Why do I need pythonids?¶
The module pythonids provides the information of the Python Syntax implementation by one integer only. Thus specific code segments could be easily addresses from within shared code whithout overall performance degradation, actually much faster than manually coding selection. In addition there is no need for loading syntax and/or implementation specific code modules.
The performance impact within large loops - if at all - is kept minimal.
A prominent example is here the evolution of the collections.namedtuple within the syntax and implementation releases of CPython-3.7, which supports default values for the implementation of the Python syntax release Python-3.7 for CPython only since CPython-3.7.0 / CPython-3.7.4, see [CHANGELOG370beta1] and [CHANGELOG374rc1]. Thus a software component for Python-3 <= 3.7.0 / 3.7.4 requires modifications, or an alternate module like namedtupledefs [namedtupledefs].
The full history of the partially incompatible change at the time of writing:
Changed the implementation strategy for collections.namedtuple() [CHANGELOG370alpha1a] [bpo-28638]
Fix misspelled attribute name in namedtuple / 3.7.4rc1; [issue36321]
Fix wrong usage of collections.namedtuple() [CHANGELOG370alpha3] [bpo-31325]
Optimize namedtuple creation / 3.7.0alpha1; [issue28638]
Python function can now have more than 255 parameters. [CHANGELOG370alpha1b] [bpo-18896]
Remove namedtuple 255 arguments restriction / 3.7.0alpha1; [issue18896]
[bpo-18896] see [issue18896]
[bpo-28638] see [issue28638]
[bpo-31325] see [issue31325]
[bpo-32320] see [issue32320]
[bpo-36321] see [issue36321]
collections.namedtuple() misspelled the name of an attribute [CHANGELOG374rc1] [bpo-36321]
collections.namedtuple() now supports default values. / 3.7.0beta1; [issue32320]
collections.namedtuple() now supports default values. [CHANGELOG370beta1] [bpo-32320]
req_rate is a namedtuple type rather than instance / 3.7.0alpha3; [issue31325]

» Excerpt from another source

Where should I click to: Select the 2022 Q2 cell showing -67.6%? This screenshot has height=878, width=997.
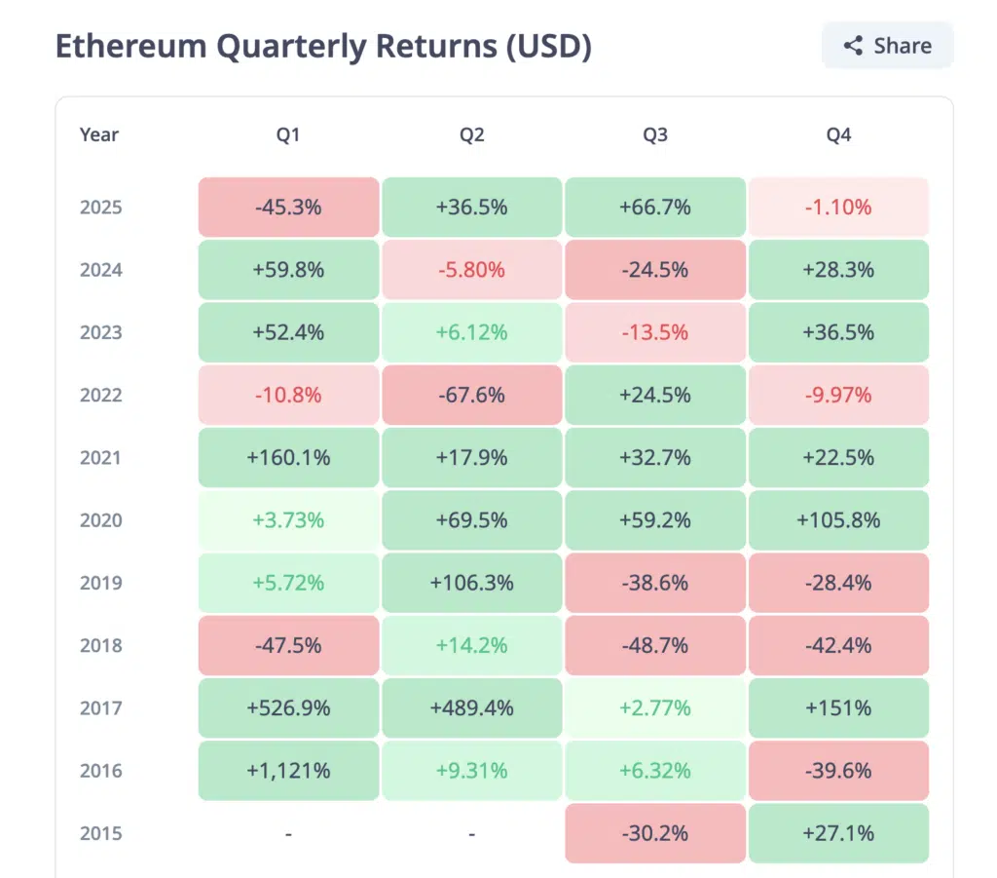click(472, 395)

The provided patched set of libraries for a unified API on Python2 and Python3 (all releases):
Standard library [namedutple-python3]
lib/collections [namedtuple]
patches of collection.namedtuple for Python2 [namedtupledefs2]
patches of collection.namedtuple for Python3 [namedtupledefs3]

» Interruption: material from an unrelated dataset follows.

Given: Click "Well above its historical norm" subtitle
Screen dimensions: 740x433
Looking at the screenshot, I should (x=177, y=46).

patches of collection.namedtuple for Python3 [namedtupledefs]
Why do I need pythonids.pydist?¶
The module pythonids.pydist provides the combined information of the Python implementation by one integer only. This includes the distribution, the release, and the implemented syntax version. Thus specific code segments could be easily addresses from within shared code whithout overall performance degradation, actually much faster than manually coding selection. In addition there is no need for loading syntax and/or implementation specific code modules. The performance impact within large loops - if at all - is kept minimal.
A prominent example is here the evolution of the collections.namedtuple within the syntax and implementation releases of CPython-3.7, which supports default values for the implementation of the Python syntax release Python-3.7 for CPython only since CPython-3.7.0 / CPython-3.7.4, see [CHANGELOG370beta1] and [CHANGELOG374rc1]. This is not available for the implementations of IronPython and Jython as they provide the syntax release Python2.7. Thus a software components for these implementations require modifications, or an alternate module like namedtupledefs2 [namedtupledefs2].
Why yet another API?¶
The provided API by pythonids is independent from the Python syntax reelases and the implementations, see Tested Platforms. The API of the pythonids is much more compact and designed for peformance on large number of calls e.g. from within loops. The API provides detailed information on syntax and implementation by 16bit and 32bit values only, so is prepared to be efficiently used on data center apps, client apps, as well as embedded and IoT systems e.g. by MicroPython [MicroPython] and CircuitPython [CircuitPython].